The holiday season has been in full swing: festive music, ornate decorations, and images of family traditions and celebrations. Yet, the holiday season and the turn of a new year, often come with difficulties and stressors for many individuals. For those who are struggling financially, expectations regarding gift-giving can be anxiety-provoking. For those who do not have family or close friends, the idea of spending the holidays alone can be upsetting and painful. Finally, for those who are struggling to meet their basic needs — shelter, food, and safety — the holiday season can be a time of particular hardship. Although it is normal to experience some level of stress this time of year, it is important to consider if and when you might want to reach out to someone for additional support.

How do I know if my stress is becoming too much to handle on my own?

There are a number of common experiences that might indicate a need for additional support. Some individuals respond to stress by becoming more depressed and notice feelings of sadness for long periods of time, losing interest in activities that used to bring happiness or pleasure, experiencing changes in diet and sleep, wanting to be alone, and having negative thoughts about oneself. Other individuals, however, respond to stress by becoming more anxious and notice feeling stressed and on edge for long periods of time, feeling bothered by worrying thoughts, have difficulty with sleep, feeling frequent stomach or chest discomfort, and avoiding stressful situations. If you are experiencing any of the above, this might indicate that there is a need for support.
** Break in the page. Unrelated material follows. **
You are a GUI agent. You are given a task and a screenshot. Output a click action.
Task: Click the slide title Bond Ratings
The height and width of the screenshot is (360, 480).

Where and how do I find support for the stress that I am facing?

Although it can be a scary experience to struggle with daily stress and sometimes feel that nothing can be done to make the situation better, there are many ways that individuals can get support:

1. Talking to someone you trust. When faced with stress, many individuals choose to keep the experience to themselves. This could be for many reasons, such as believing that the stress is “not that big of a deal,” feeling ashamed or guilty, believing that others would not understand, or not wanting to burden others. Similar to filling a balloon with water, it can eventually get to the point where it becomes too stressful to hold everything in and then the “balloon” might burst: this is when individuals lash out at others or themselves and sometimes turn to unhealthy behaviors, such as drugs and alcohol. Talking to others about your stress can help to relieve the pressure, clear your mind, and find hope that difficult situations can change. As a psychologist, I often hear from people how helpful it is to have a space to “get everything off their chest,” and to feel heard and supported. You might find this support from a close friend, family member, or health professional you trust.

2. Using community resources. We are fortunate that the Twin Cities has many resources available for individuals in need of support. If you have access to the Internet, a great resource is auntbertha.com. You can enter your zip code, and find a listing of free or reduced cost services in your area specific to food, housing, transit, mental health, work, and legal, among many others. In the West End, you can come to United Family Medicine and get connected to a social worker, therapist as well as many other providers who can help you work on next steps.

3. Taking healthy action that works for you. No two people are the same; therefore, we know that healthy ways of responding to stress can be different for everyone. I usually ask individuals the following questions: Besides drugs and alcohol (if applicable), what do you like to do that helps to take your mind off the stress? Who would be open to doing something fun or enjoyable with you? What is an activity or experience that brings you pleasure? What is something that you have not tried yet and would like to do? If you were not feeling sad or anxious, what would you be doing? Considering how you would respond to these questions will indicate some behaviors that might be helpful in managing stress.

                The holiday season can be a time of great joy — and also a time of great difficulty. If you are struggling, please consider reaching out for support. If you have many resources and a great support network already, then please consider helping others in need.